_Task prompt_
Count every line in the entries that contains "dimensions". Report that count alone.

_Supplied material_

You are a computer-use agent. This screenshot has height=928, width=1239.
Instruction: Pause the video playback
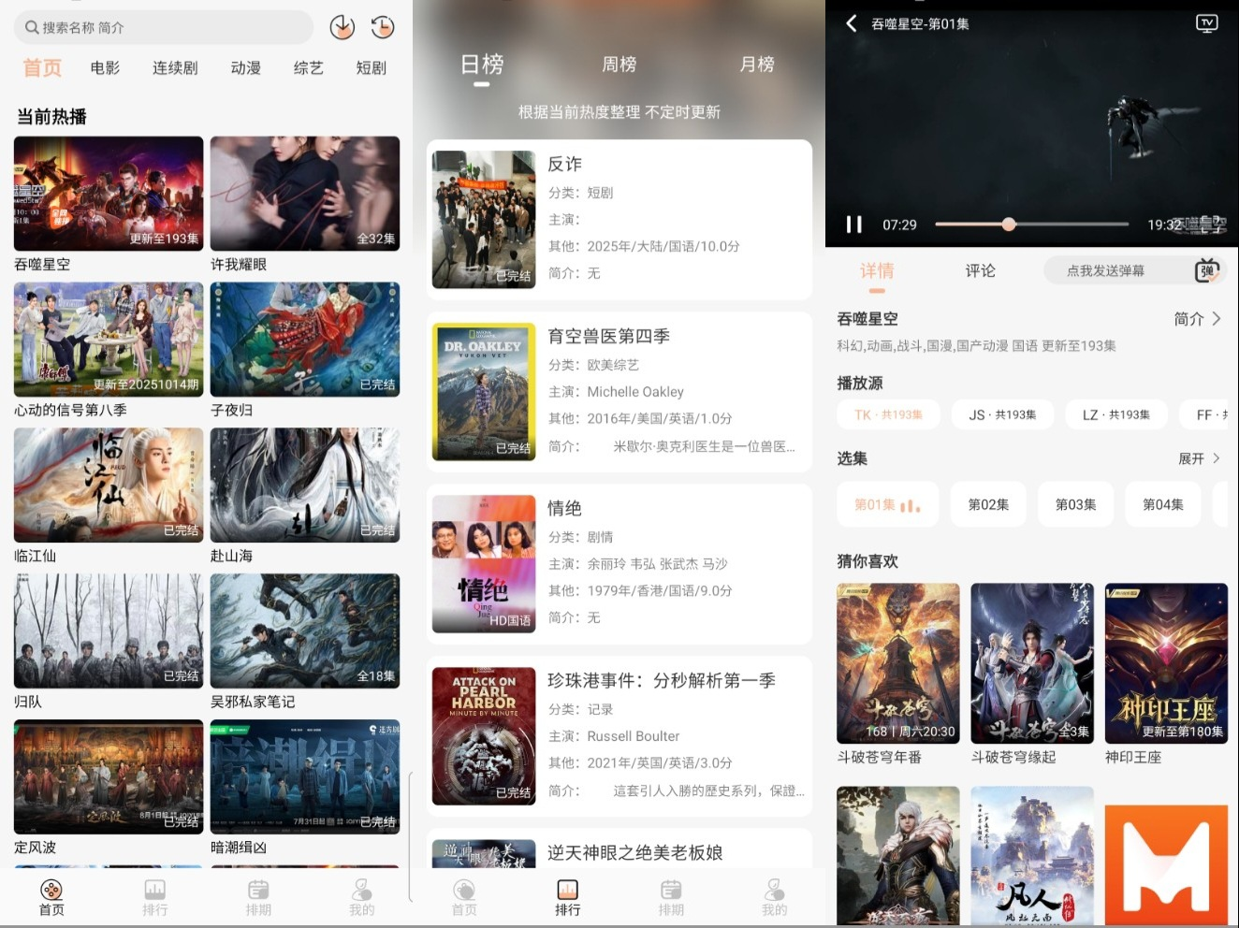(x=853, y=225)
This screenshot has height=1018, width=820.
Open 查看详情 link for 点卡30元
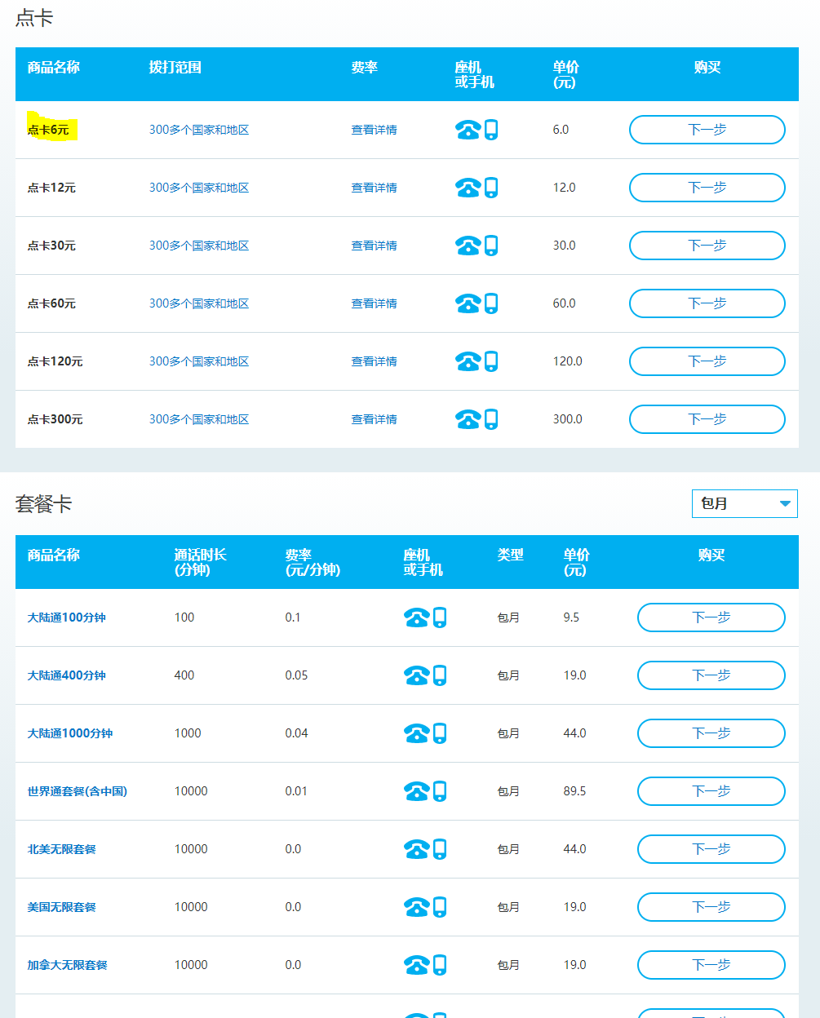[374, 246]
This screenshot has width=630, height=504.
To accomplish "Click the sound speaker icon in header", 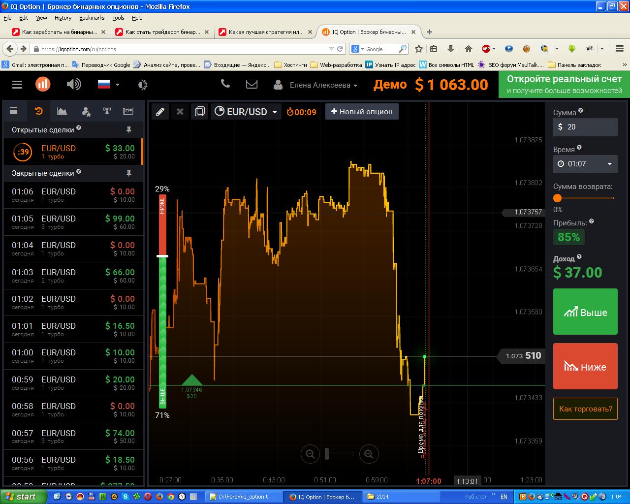I will [73, 84].
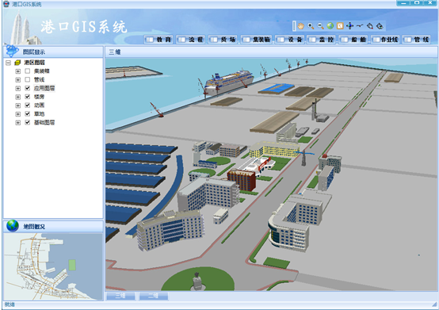Select the line measure tool
The width and height of the screenshot is (439, 310).
pyautogui.click(x=360, y=26)
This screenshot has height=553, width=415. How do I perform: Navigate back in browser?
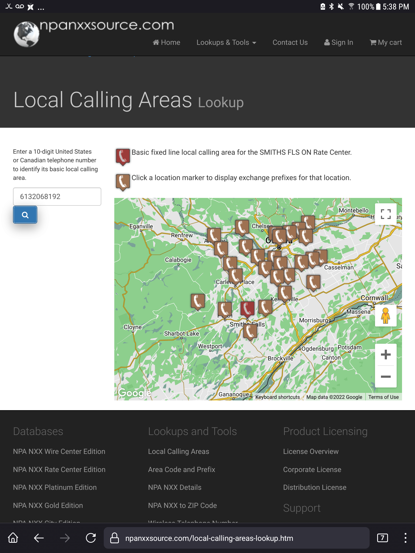click(39, 538)
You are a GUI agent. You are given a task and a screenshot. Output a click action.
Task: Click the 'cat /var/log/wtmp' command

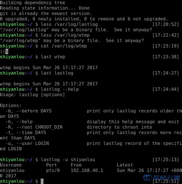tap(64, 46)
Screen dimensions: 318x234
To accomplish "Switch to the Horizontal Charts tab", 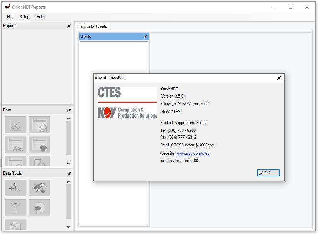I will (x=92, y=26).
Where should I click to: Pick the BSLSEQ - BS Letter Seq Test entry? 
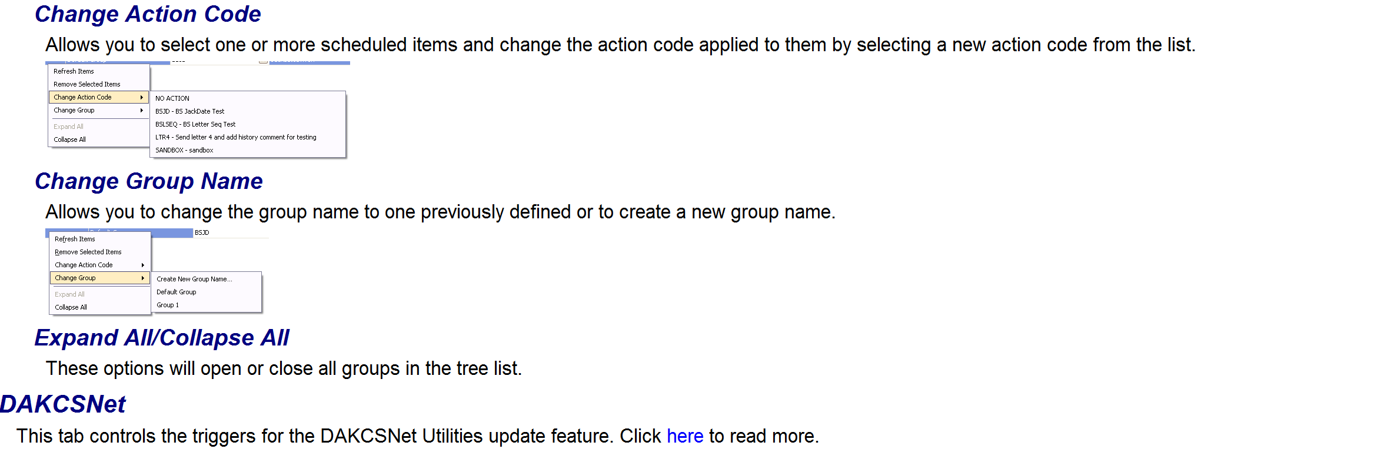(x=195, y=124)
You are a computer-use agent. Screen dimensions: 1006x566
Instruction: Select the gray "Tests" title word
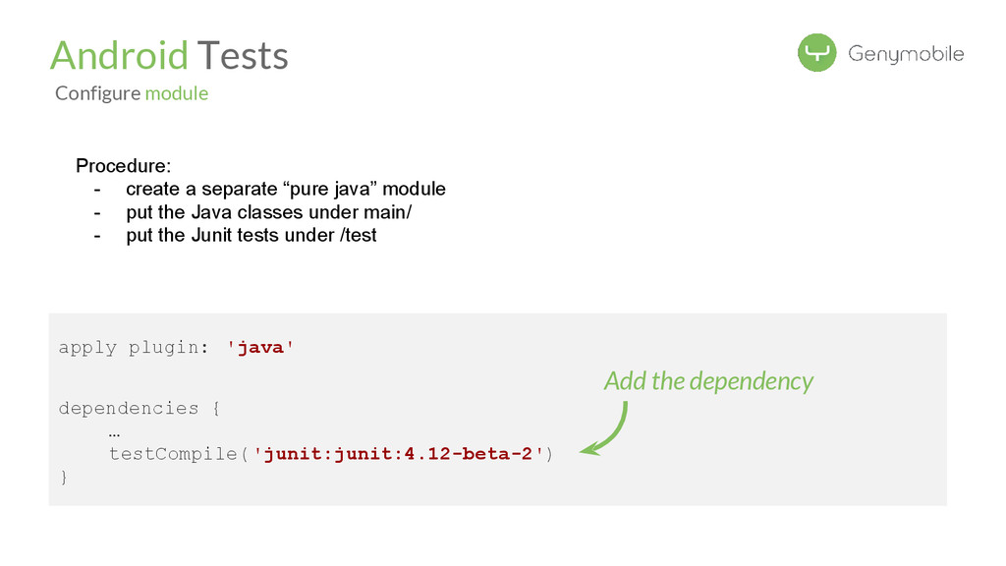[x=243, y=56]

_Task answer_
2